--- Task objective ---
Transcribe exactly, and only, the lines running from the one with "Where should I click to: Click" to the end of the entries below, both included, without any pictures.

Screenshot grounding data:
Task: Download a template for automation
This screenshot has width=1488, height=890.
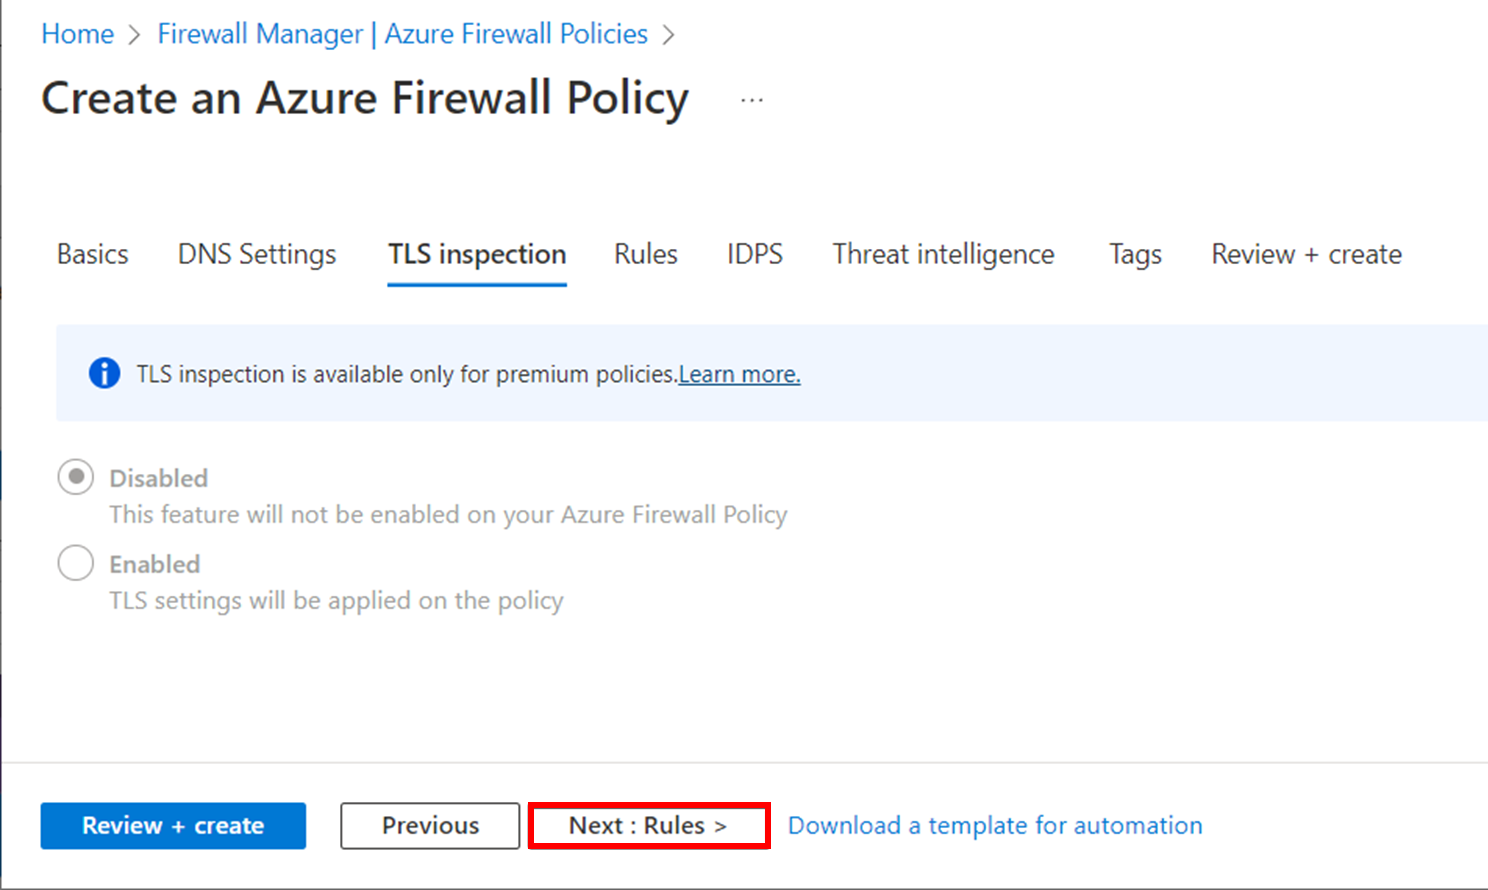Action: coord(995,825)
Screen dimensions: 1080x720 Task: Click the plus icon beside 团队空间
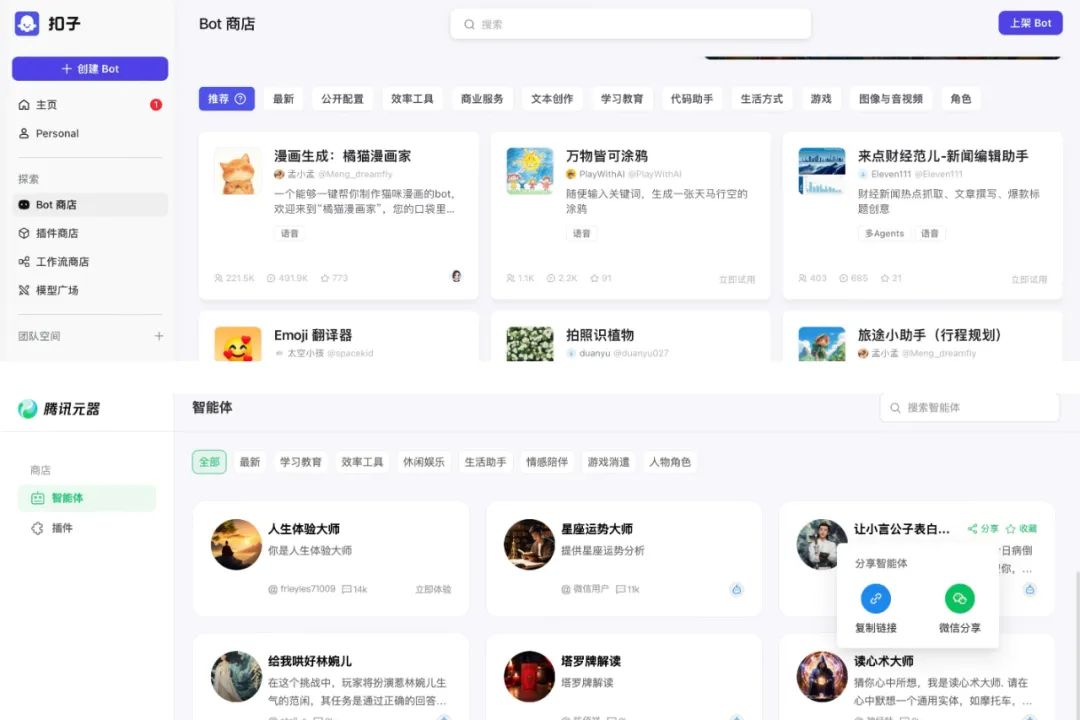(x=159, y=336)
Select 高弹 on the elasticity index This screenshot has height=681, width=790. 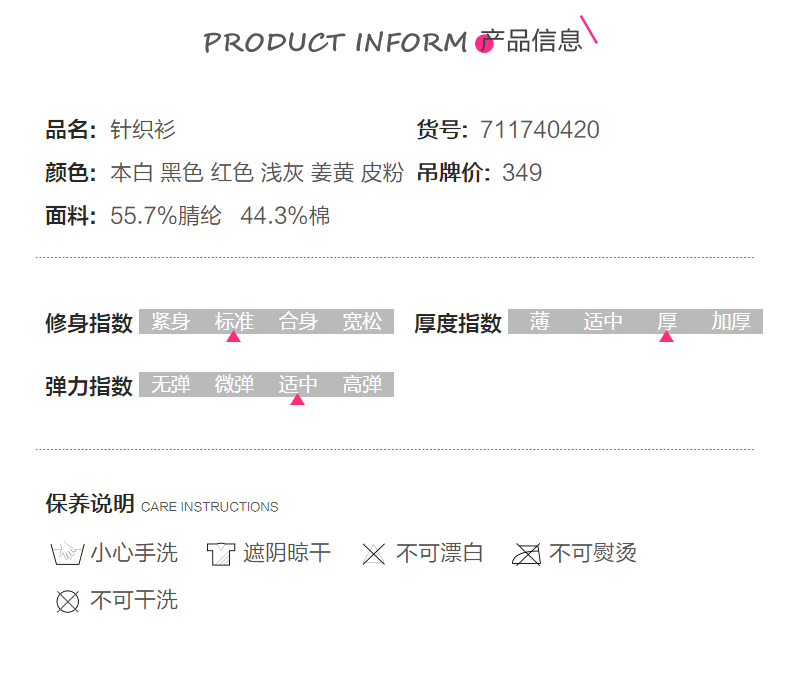tap(362, 385)
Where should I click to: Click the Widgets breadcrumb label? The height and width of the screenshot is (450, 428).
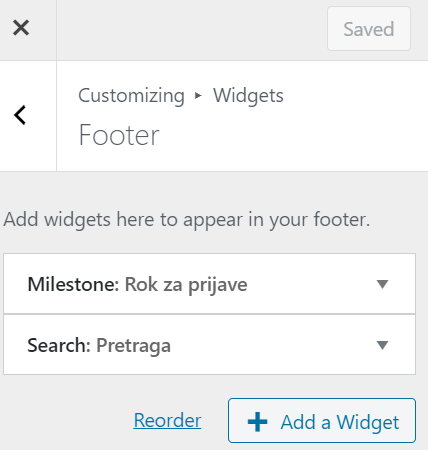(x=248, y=96)
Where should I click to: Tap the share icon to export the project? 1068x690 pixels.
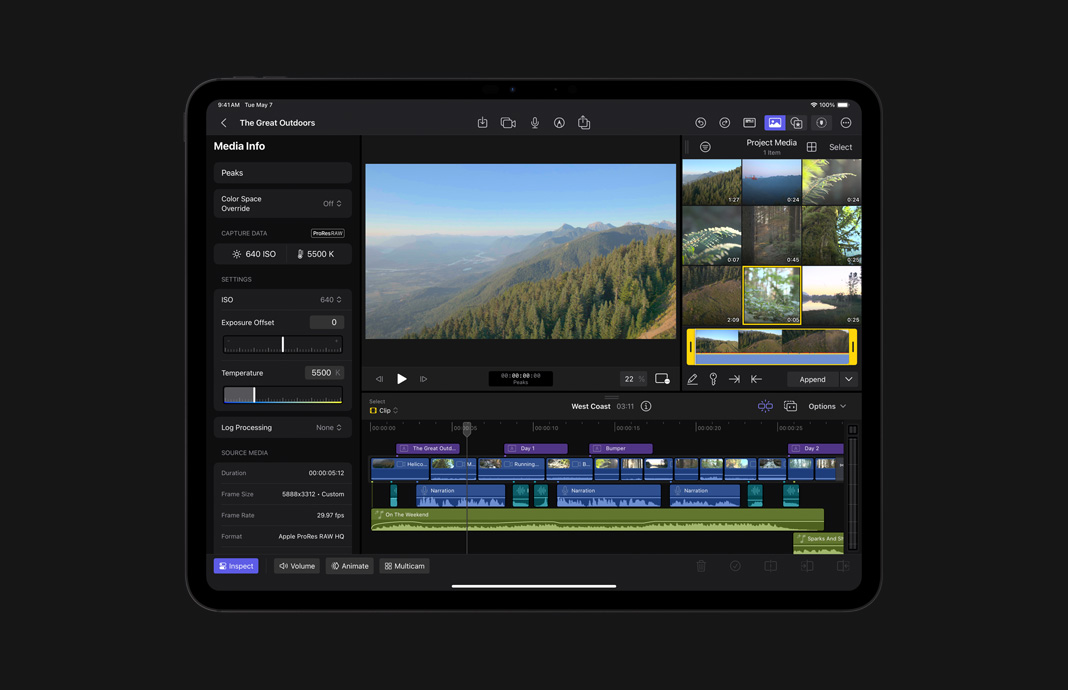tap(585, 122)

--- Exercise answer ---
Where should I click to: Click the Widgets breadcrumb label? The height and width of the screenshot is (450, 428).
(x=248, y=96)
Where should I click to: Tap the share icon to export the project? 1068x690 pixels.
tap(585, 122)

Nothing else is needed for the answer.